Nevertheless, there was great concern about when the impact of the Depression would start hitting Red Deer hard. In one instance, a local bank was forced to borrow $3 from a customer when the man who had been cleaning the offices declared that he was “Not prepared to extend credit on his account in the present business and financial situations.”

One of the first reactions of the community was to stick with what they knew and not to gamble on major changes.

Mayor Harold Snell announced he would not be seeking re-election. Hence there was a contest between two sitting city councilors, Fred Turnbull and John Broughton, to replace him. All other incumbents were returned by acclamation. Only two new candidates put their names in for City council and consequently they were also elected by acclamation.

The existing council and City administration had given the electorate good reason to stay with the status quo. The City-owned electric and water utilities were doing so well that in 1930, the City was able to both cut taxes by 9% and substantially reduce its utility rates.

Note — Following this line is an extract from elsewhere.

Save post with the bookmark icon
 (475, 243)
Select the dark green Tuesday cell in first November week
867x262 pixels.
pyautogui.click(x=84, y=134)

The race for mayor, however, turned out to be surprisingly close. Both candidates were highly respected in the community. In the end, Fred Turnbull was able to edge out John Broughton by 30 votes.

Times turned much grimmer by the time the elections were held at the end of 1931. Fortunately, the City remained in relatively good financial state, due to both the revenues from the utilities and the fact that the City had entered the Depression practically debt-free. While other communities worried about paying the interest on their bonds and bank loans, Red Deer was able to slightly increase its unemployment relief payments.

The 1931 election garnered more candidates and interest than the year before. John Broughton challenged Fred Turnbull for a second time. There were several candidates for City council. However, the trustees for the public and Catholic school boards, as well as the hospital board, were all acclaimed.

The election saw one of the largest turnouts in Red Deer’s history. Fred Turnbull got re-elected as mayor, but only by a margin of 21 votes. Councilors W.P Code and Cecil Hewson were re-elected, with George Orme, a local undertaker, becoming the new member on council. Thus, there had been some changeover, but so far, people were only willing to gamble on a small amount of change.